▶ **Text section**:
From: Karen, Silver Creek, NY

Dear Karen,

Honestly, there is no right or wrong in these situations; you know your daughter best and you're the one who can see how the situation is affecting her. But for what it's worth, telling her to back off sounds like something I would have done in a similar situation; giving friendship issues time to resolve on their own is almost always good advice.

You didn't ask if it was a good idea to talk to the other mom, though, and I would not have done that, or recommended doing that. Talking to the mom of a child's friend about their child's behavior that seems to have hurt your child -- well, it's tricky stuff, even if -- or perhaps especially if -- the mom is someone you know independently of the girls' friendship. It's rare that that nets a positive outcome.

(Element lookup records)
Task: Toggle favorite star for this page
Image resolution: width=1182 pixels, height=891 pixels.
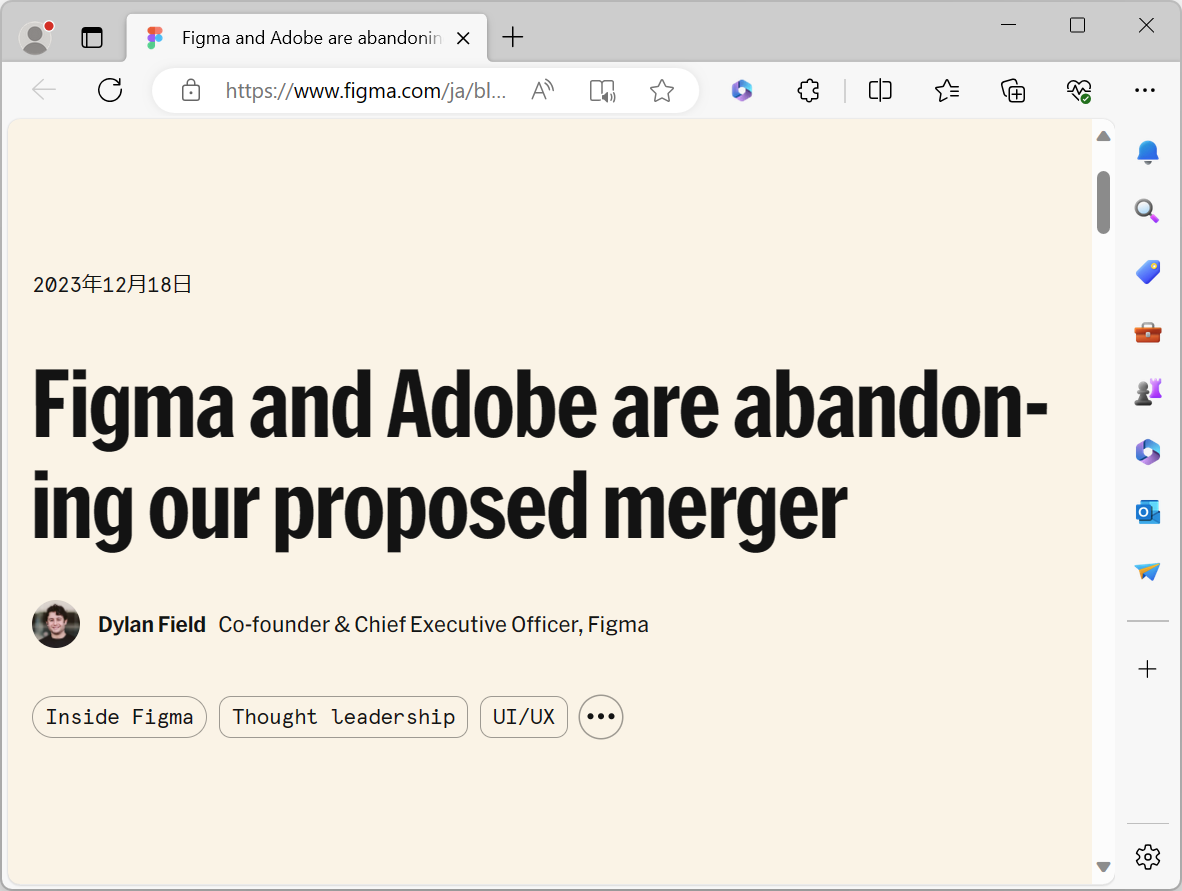Action: coord(661,90)
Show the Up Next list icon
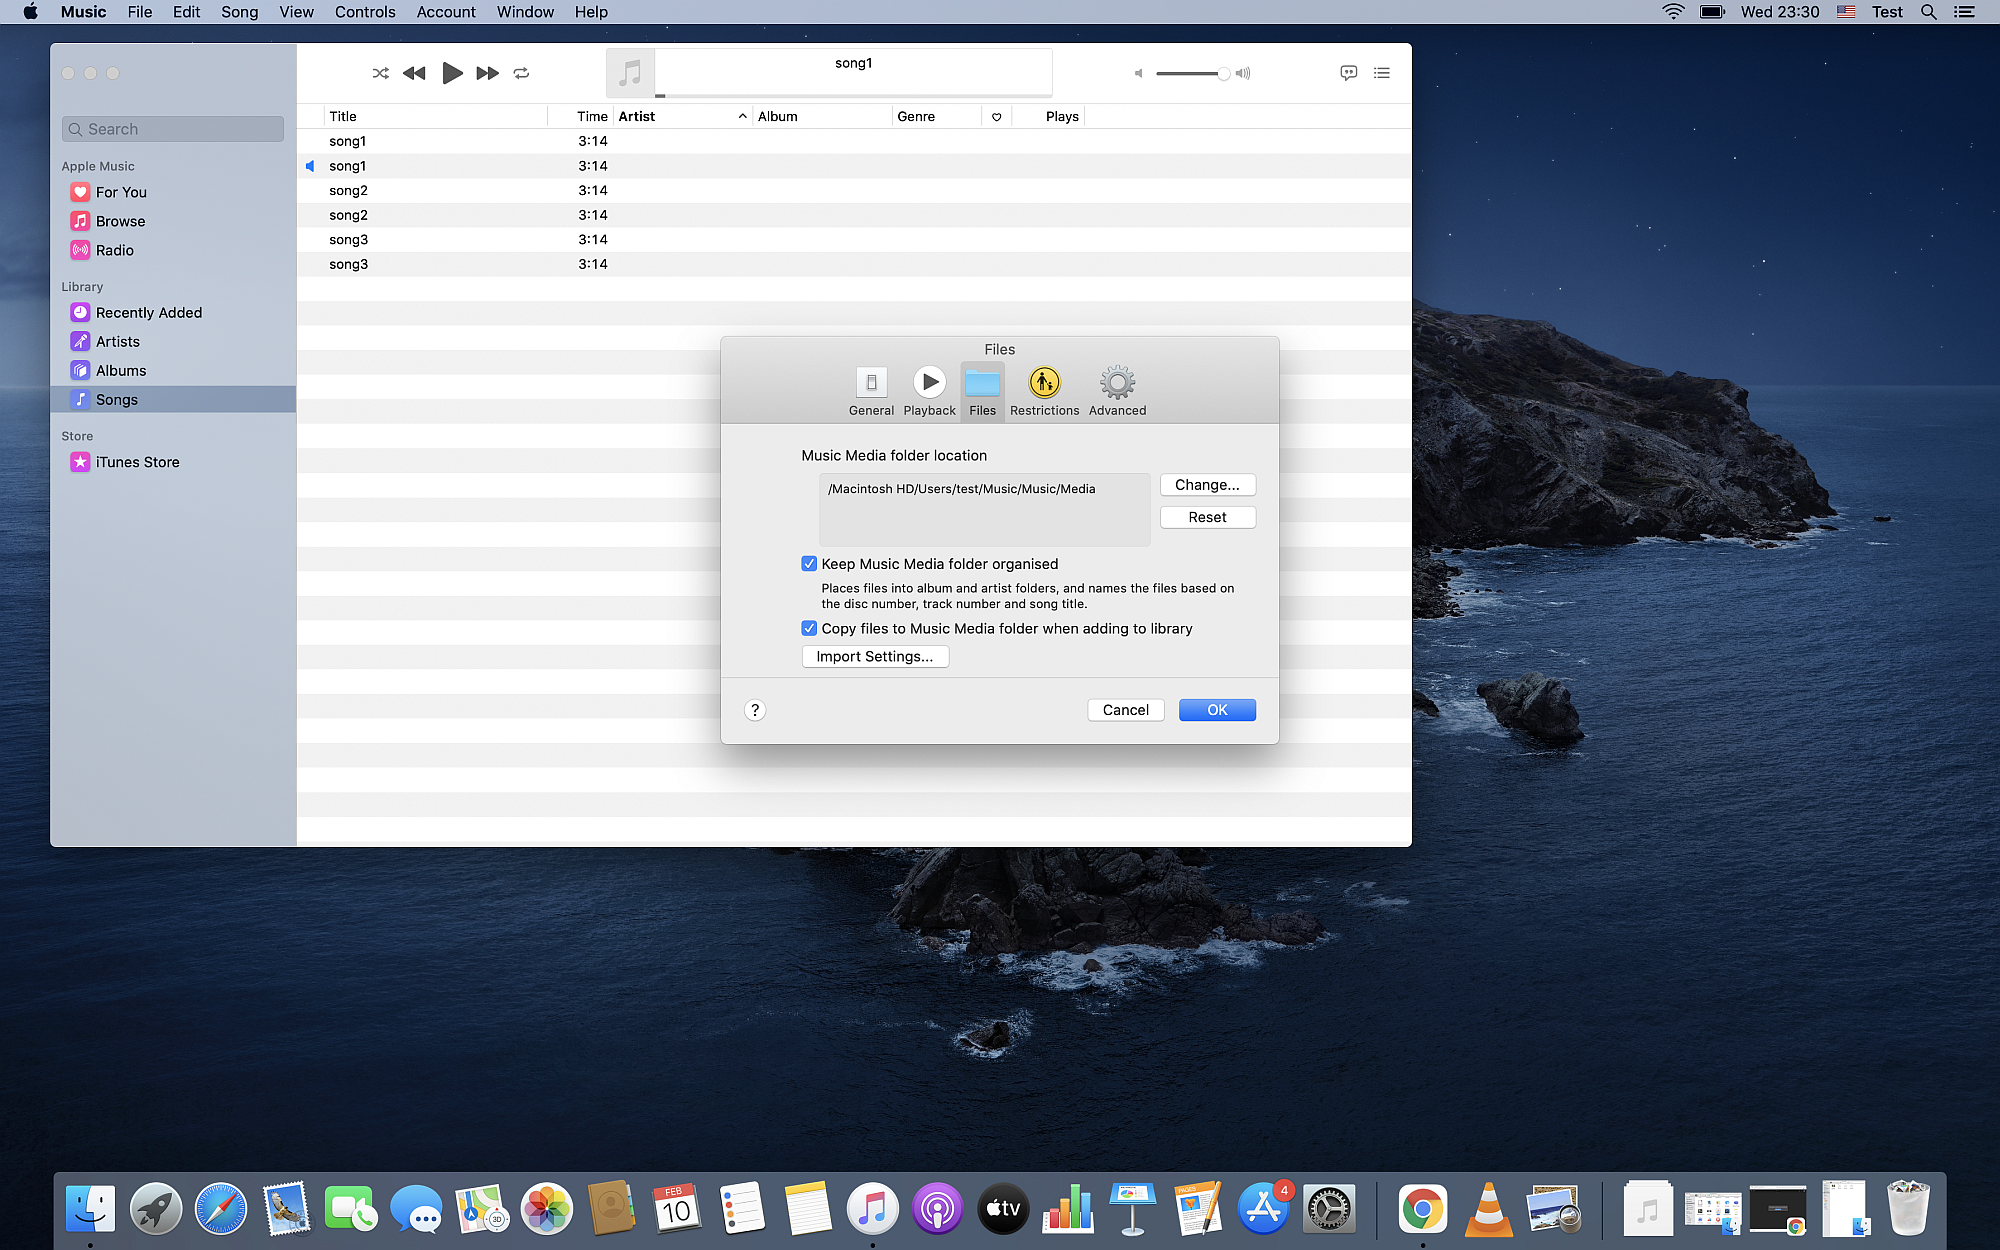 [1381, 73]
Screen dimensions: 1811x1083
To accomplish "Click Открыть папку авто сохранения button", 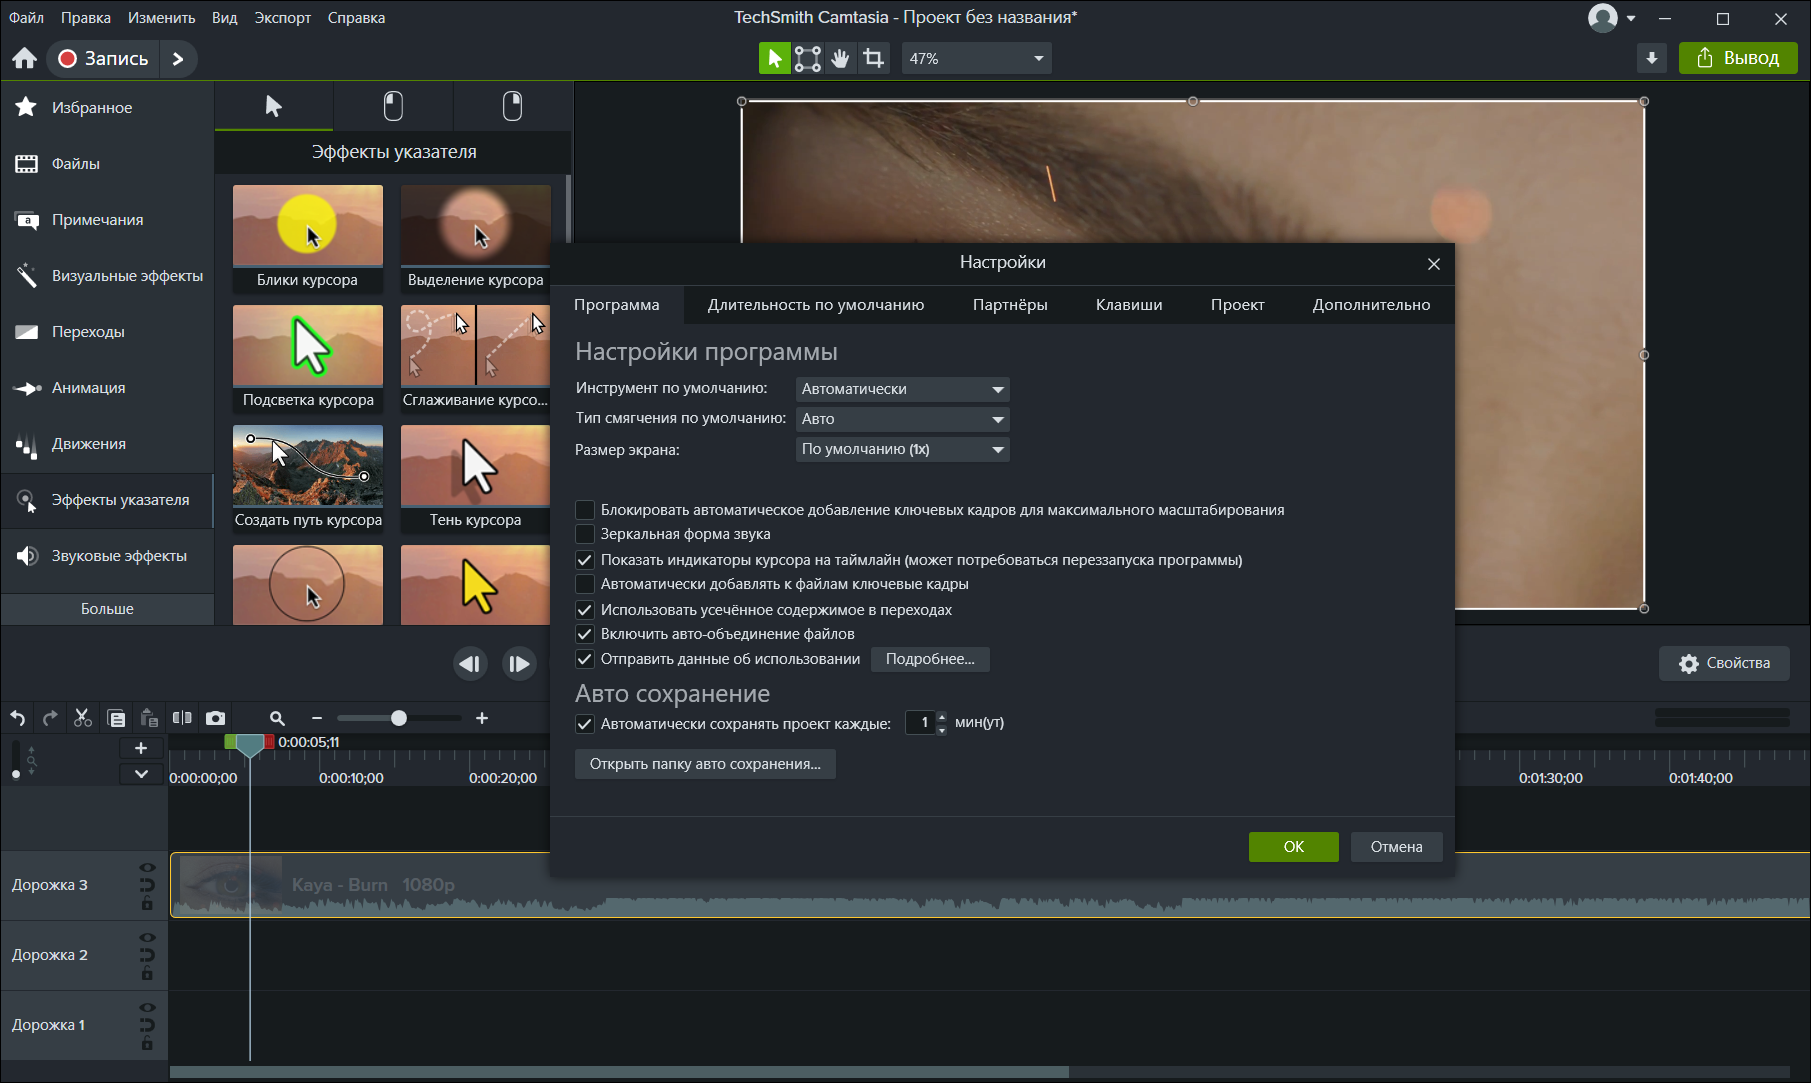I will pos(705,764).
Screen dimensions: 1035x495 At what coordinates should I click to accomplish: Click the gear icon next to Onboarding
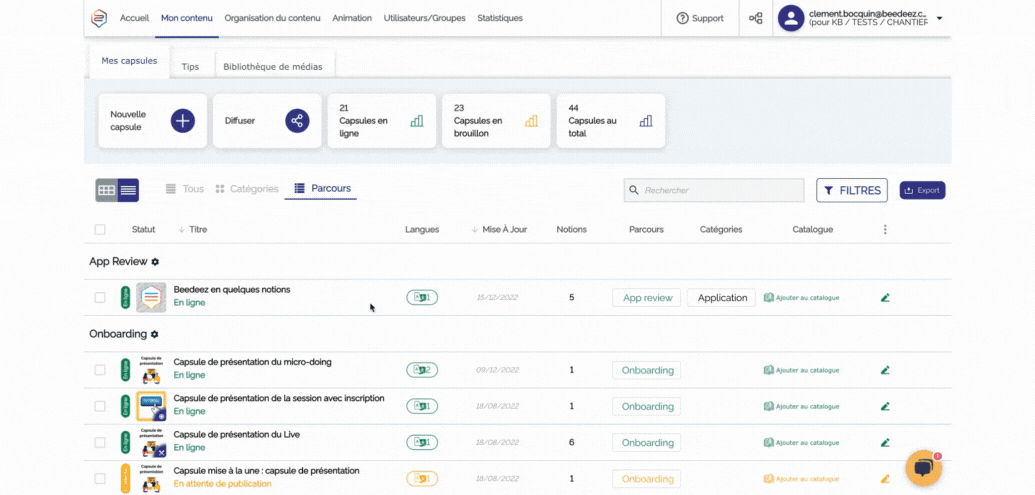click(x=155, y=334)
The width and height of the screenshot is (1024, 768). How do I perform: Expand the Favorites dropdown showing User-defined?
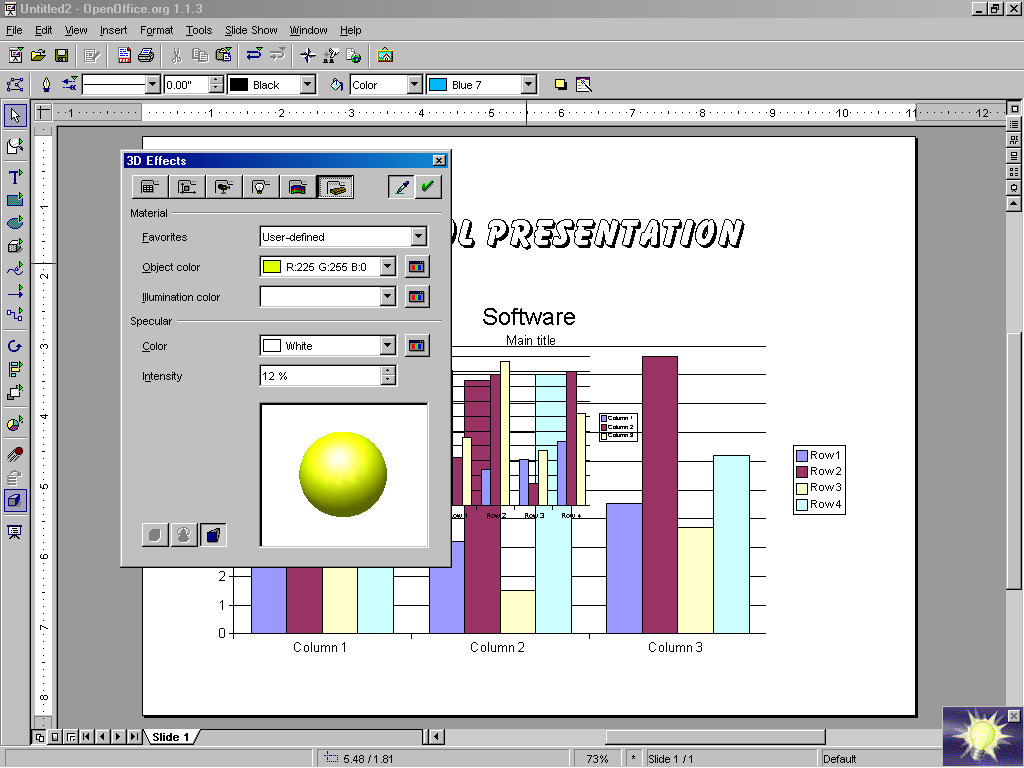(x=418, y=237)
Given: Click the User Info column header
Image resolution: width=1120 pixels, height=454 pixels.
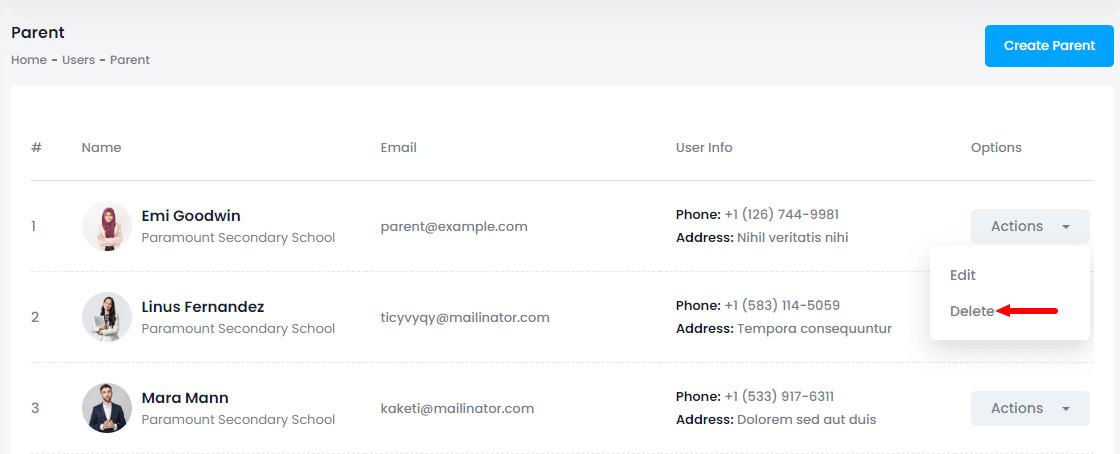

▶ **The task**:
Write out the advice reply to Karen word for word, from the "From:" line through the last sentence.

▶ **Solution to the problem**:
From: Karen, Silver Creek, NY

Dear Karen,

Honestly, there is no right or wrong in these situations; you know your daughter best and you're the one who can see how the situation is affecting her. But for what it's worth, telling her to back off sounds like something I would have done in a similar situation; giving friendship issues time to resolve on their own is almost always good advice.

You didn't ask if it was a good idea to talk to the other mom, though, and I would not have done that, or recommended doing that. Talking to the mom of a child's friend about their child's behavior that seems to have hurt your child -- well, it's tricky stuff, even if -- or perhaps especially if -- the mom is someone you know independently of the girls' friendship. It's rare that that nets a positive outcome.